L’étude a révélé que la région de formation des somites peut être régulée par la variation du stress mécanique, indiquant que les signaux mécaniques jouent un rôle dans la taille des somites et le processus de segmentation. En outre, l’inhibition chimique de la contraction du cytosquelette a montré une réduction significative de la formation des somites, soulignant l’importance des forces contractiles et de cohésion cellulaire dans la somatogenèse. Des expériences de knockout génique ont en outre vérifié le rôle clé de certains gènes (comme Tcf15) dans la régulation de l’épithélialisation et de la formation des limites des somites.

Importance de l’étude

Cette recherche, en construisant un modèle de somatogenèse dans un système microfluidique, a réussi à simuler in vitro les étapes clés de la formation des somites humains, fournissant de nouveaux outils et idées de recherche pour comprendre les interactions biochimie-biomecanique dans la somatogenèse des vertébrés. Par rapport aux modèles de somites existants, le modèle proposé dans cet article permet un contrôle plus efficace des signaux externes et des frontières mécaniques, permettant aux chercheurs de mieux dissocier les différents facteurs influençant la somatogenèse et d’explorer en profondeur les mécanismes de régulation sous-jacents.
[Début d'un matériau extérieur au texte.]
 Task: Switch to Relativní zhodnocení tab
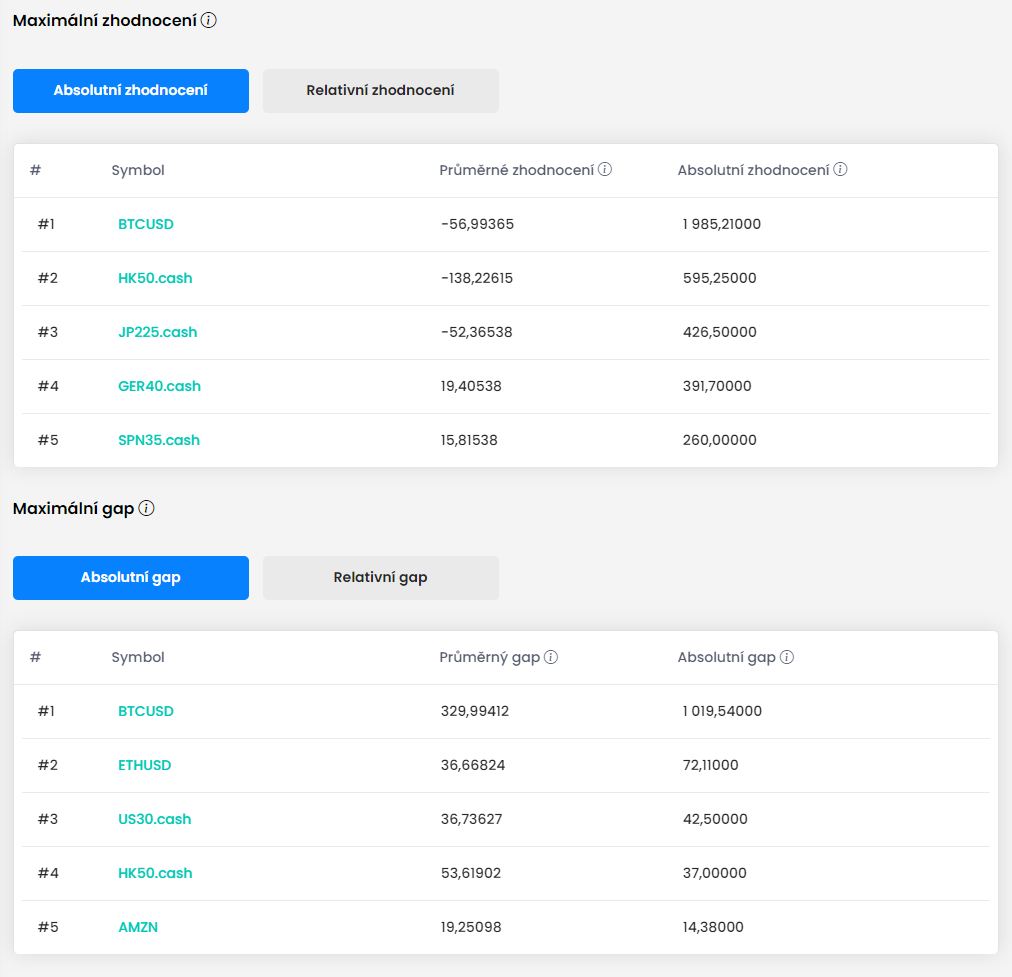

Cette étude non seulement révèle les lois d’échelle et les mécanismes de régulation biomécanique dans la somatogenèse, mais fournit également des méthodes expérimentales importantes pour des recherches ultérieures sur les somites. Plus particulièrement, dans l’étude de troubles du développement musculo-squelettique humain et de maladies connexes, ce modèle a une valeur potentielle d’application. À l’avenir, en introduisant plus de signaux dynamiques et de technologies d’imagerie en quatre dimensions, il sera possible de révéler plus de détails moléculaires et cellulaires dans le processus de formation des somites, fournissant ainsi des données de soutien plus riches pour comprendre les mécanismes fondamentaux du développement humain.

Conclusion

Cette étude a réussi à construire un modèle précis de formation des somites contrôlé par un système de microfluidique, simulant le processus biomécanique de la formation des somites humains dans des conditions in vitro. Les résultats de l’étude soutiennent l’importance des interactions biochimie-biomecanique dans la somatogenèse et proposent une nouvelle loi d’échelle expliquant le mécanisme de régulation de la taille des somites. Cette étude a une valeur directrice importante pour de futures recherches en biologie du développement et offre une nouvelle base expérimentale pour l’étude du développement et des maladies du système musculo-squelettique humain.